Treatment of chronic pain generally requires multimodal therapy. Multimodal therapy generally provides more effective analgesia, often at lower dosages of drugs, than unimodal therapy. Multimodal therapy can include multiple drug classes and/or nonpharmacologic modes of treatment.

Non-steroidal anti-inflammatory drugs (NSAIDs) are the most commonly prescribed analgesic drugs in all mammals. They are relatively safe, easy to administer, have a fairly long duration of action and treat inflammation as well as pain. Although side effects are always concerning with any drug, NSAIDs actually have a fairly low incidence of side effects and a favorable benefit-to-risk ratio. NSAIDs are ideal for treating many, if not most, of our painful patients since most of the painful conditions that we treat are painful because of inflammation.

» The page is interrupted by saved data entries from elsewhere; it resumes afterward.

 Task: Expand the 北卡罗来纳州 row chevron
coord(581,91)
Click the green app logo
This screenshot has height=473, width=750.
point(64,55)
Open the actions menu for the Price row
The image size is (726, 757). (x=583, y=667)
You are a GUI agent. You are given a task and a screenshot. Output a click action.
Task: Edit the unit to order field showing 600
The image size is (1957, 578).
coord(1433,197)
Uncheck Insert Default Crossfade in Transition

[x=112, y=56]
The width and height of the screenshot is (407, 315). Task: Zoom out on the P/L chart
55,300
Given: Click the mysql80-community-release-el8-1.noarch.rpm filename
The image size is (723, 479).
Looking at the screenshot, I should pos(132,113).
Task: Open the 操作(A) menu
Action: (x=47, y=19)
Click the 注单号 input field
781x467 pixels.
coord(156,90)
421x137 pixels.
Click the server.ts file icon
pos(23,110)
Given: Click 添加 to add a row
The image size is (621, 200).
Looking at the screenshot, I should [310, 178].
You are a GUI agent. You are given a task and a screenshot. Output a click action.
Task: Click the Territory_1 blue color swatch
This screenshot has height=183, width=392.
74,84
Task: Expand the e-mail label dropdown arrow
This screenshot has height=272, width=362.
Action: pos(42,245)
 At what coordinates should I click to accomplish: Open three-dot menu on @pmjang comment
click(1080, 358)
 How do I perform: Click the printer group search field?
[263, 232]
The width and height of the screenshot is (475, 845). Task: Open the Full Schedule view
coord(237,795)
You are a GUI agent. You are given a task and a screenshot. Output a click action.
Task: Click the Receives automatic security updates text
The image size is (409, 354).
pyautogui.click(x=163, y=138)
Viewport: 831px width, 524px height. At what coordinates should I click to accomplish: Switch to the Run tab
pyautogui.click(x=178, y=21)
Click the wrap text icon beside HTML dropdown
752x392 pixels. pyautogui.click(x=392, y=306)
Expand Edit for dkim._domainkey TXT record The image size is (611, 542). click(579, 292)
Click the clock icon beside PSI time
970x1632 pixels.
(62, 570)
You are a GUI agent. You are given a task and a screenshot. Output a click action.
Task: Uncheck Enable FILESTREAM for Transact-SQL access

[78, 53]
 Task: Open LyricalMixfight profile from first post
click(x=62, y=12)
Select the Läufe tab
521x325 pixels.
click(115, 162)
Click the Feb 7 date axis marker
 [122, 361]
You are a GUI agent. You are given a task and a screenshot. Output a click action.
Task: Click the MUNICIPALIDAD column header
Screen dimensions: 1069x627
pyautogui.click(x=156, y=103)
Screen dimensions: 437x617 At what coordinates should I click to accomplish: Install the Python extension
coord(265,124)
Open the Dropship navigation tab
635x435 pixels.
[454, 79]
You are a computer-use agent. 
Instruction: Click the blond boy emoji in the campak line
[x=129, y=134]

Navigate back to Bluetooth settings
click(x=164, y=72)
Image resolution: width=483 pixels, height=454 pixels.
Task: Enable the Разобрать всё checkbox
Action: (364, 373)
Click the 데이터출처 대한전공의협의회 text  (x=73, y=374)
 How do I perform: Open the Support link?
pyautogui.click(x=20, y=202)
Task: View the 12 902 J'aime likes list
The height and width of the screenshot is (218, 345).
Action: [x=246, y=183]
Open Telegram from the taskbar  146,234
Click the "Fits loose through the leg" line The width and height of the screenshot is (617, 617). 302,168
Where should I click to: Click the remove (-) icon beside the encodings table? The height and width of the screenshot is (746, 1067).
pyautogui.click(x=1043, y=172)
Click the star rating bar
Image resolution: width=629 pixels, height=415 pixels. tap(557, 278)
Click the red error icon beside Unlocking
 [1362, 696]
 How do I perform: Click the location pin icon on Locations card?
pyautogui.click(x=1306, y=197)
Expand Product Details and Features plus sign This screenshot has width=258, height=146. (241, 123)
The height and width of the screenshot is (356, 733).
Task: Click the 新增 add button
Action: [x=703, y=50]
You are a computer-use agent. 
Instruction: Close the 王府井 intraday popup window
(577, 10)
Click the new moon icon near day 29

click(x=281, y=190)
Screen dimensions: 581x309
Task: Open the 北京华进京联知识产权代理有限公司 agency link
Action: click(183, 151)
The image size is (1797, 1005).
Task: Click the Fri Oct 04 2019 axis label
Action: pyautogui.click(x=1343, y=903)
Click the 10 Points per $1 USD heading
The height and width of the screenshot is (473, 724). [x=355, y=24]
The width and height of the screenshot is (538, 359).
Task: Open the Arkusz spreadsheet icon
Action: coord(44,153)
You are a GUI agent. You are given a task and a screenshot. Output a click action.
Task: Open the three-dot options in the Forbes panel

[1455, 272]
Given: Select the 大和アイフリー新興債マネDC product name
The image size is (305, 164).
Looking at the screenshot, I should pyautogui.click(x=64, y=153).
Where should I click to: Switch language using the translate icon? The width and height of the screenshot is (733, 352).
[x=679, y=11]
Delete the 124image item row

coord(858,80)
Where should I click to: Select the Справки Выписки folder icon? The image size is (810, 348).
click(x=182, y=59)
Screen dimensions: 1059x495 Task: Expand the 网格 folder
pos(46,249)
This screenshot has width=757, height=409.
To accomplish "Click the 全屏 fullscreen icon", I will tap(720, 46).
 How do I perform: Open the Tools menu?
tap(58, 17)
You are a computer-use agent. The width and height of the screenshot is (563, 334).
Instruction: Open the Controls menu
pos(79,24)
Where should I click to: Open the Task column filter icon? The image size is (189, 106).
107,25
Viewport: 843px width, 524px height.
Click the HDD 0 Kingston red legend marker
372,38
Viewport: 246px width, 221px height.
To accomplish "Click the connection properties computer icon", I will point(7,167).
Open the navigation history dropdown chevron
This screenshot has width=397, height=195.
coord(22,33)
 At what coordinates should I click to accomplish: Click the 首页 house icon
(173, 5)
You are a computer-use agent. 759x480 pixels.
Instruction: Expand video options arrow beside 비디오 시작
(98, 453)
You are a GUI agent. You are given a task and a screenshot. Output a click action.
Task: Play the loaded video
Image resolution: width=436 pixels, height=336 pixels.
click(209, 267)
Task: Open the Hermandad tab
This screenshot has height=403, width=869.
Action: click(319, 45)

Certainly, pain from surgery, trauma, musculoskeletal injuries, and osteoarthritis (OA) all involve pain of inflammation. Thus, NSAIDs are among the only drugs that treat not only the pain itself, but also the source of pain. Although newer NSAIDs, like the coxib class of NSAIDs, have not resulted in fewer side effects or more effective control of pain in all patients, the addition of new NSAIDs has provided more options for treatment and this is important since the response to all drugs, including NSAIDs, is different from patient to patient. The possibility to apply NSAIDs by different routes, eg, topically with diclofenac, also expands the treatment options.

What options are available when the patient is unable to take NSAIDS or, more commonly, when the pain advances to a pain state that is uncontrollable by NSAIDs used alone? In that instance, opioids, N-methyl-D-aspartate (NMDA) antagonists, and novel drugs like gabapentin should all be considered as potential therapies. In addition, non-pharmacologic therapies (eg, acupuncture, massage, physical therapy, TENS, etc…) should be strongly considered.